--- ENTRIES SHOWN ---

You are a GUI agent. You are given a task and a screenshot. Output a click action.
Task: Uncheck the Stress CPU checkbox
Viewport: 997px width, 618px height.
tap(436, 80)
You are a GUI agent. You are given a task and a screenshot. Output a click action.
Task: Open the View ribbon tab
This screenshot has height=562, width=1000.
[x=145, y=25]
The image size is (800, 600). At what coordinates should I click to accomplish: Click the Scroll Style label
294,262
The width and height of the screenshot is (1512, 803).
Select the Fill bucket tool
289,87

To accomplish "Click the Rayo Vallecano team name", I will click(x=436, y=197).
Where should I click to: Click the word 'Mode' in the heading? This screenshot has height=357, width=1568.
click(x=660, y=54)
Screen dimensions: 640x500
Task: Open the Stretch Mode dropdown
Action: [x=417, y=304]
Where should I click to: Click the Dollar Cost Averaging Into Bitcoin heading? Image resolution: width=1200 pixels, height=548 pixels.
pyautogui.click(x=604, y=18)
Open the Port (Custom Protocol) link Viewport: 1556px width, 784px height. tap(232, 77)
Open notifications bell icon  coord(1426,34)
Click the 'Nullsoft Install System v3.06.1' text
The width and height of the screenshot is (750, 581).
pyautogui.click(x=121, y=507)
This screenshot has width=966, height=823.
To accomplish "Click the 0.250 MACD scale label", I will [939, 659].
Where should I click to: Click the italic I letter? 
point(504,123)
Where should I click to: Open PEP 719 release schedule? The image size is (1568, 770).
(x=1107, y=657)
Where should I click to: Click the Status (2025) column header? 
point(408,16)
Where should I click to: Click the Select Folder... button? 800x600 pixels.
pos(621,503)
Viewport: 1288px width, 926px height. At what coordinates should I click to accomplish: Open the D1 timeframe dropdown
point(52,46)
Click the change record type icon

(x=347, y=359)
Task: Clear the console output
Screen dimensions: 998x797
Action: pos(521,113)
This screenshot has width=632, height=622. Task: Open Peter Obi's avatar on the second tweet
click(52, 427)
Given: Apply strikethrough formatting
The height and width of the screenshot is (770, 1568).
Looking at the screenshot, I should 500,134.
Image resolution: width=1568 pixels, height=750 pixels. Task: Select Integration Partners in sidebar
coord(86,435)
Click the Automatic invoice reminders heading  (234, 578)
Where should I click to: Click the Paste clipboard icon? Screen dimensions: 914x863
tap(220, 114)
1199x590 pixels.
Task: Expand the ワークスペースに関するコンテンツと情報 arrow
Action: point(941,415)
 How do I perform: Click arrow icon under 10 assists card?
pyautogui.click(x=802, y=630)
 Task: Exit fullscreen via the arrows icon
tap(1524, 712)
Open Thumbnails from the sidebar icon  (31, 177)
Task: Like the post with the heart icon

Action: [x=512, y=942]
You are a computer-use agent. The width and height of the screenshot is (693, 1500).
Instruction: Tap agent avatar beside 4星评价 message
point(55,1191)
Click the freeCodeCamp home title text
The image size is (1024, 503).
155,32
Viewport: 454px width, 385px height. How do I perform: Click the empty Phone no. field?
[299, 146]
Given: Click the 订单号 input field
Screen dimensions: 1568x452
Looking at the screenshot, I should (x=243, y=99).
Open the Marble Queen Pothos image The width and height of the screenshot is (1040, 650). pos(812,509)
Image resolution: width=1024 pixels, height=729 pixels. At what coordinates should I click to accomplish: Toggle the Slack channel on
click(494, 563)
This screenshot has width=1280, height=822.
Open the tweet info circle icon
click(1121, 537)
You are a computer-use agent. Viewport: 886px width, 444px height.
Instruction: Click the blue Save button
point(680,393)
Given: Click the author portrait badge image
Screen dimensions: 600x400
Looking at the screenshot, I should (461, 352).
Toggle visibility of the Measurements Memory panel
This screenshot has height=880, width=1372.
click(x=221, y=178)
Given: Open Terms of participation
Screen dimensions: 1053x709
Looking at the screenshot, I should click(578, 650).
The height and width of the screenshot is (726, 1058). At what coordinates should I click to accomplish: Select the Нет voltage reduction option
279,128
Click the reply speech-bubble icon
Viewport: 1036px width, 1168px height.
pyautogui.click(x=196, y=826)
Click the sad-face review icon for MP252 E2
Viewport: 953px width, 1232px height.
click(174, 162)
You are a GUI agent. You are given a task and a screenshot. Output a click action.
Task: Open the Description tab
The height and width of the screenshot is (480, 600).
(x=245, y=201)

---

▸ PROBLEM TO SOLVE: Give everything in the listing from the line containing "Task: Like the post with the heart icon" down to the end of the listing as a JSON list of strings, one string per line, leaving out blank lines.

▸ WRITTEN ANSWER:
[
  "Task: Like the post with the heart icon",
  "Action: [x=512, y=942]",
  "You are a computer-use agent. The width and height of the screenshot is (693, 1500).",
  "Instruction: Tap agent avatar beside 4星评价 message",
  "point(55,1191)",
  "Click the freeCodeCamp home title text",
  "The image size is (1024, 503).",
  "155,32",
  "Viewport: 454px width, 385px height. How do I perform: Click the empty Phone no. field?",
  "[299, 146]",
  "Given: Click the 订单号 input field",
  "Screen dimensions: 1568x452",
  "Looking at the screenshot, I should (x=243, y=99).",
  "Open the Marble Queen Pothos image The width and height of the screenshot is (1040, 650). pos(812,509)",
  "Image resolution: width=1024 pixels, height=729 pixels. At what coordinates should I click to accomplish: Toggle the Slack channel on",
  "click(494, 563)",
  "This screenshot has width=1280, height=822.",
  "Open the tweet info circle icon",
  "click(1121, 537)",
  "You are a computer-use agent. Viewport: 886px width, 444px height.",
  "Instruction: Click the blue Save button",
  "point(680,393)",
  "Given: Click the author portrait badge image",
  "Screen dimensions: 600x400",
  "Looking at the screenshot, I should (461, 352).",
  "Toggle visibility of the Measurements Memory panel",
  "This screenshot has height=880, width=1372.",
  "click(x=221, y=178)",
  "Given: Open Terms of participation",
  "Screen dimensions: 1053x709",
  "Looking at the screenshot, I should click(578, 650).",
  "The height and width of the screenshot is (726, 1058). At what coordinates should I click to accomplish: Select the Нет voltage reduction option",
  "279,128",
  "Click the reply speech-bubble icon",
  "Viewport: 1036px width, 1168px height.",
  "pyautogui.click(x=196, y=826)",
  "Click the sad-face review icon for MP252 E2",
  "Viewport: 953px width, 1232px height.",
  "click(174, 162)",
  "You are a GUI agent. You are given a task and a screenshot. Output a click action.",
  "Task: Open the Description tab",
  "The height and width of the screenshot is (480, 600).",
  "(x=245, y=201)"
]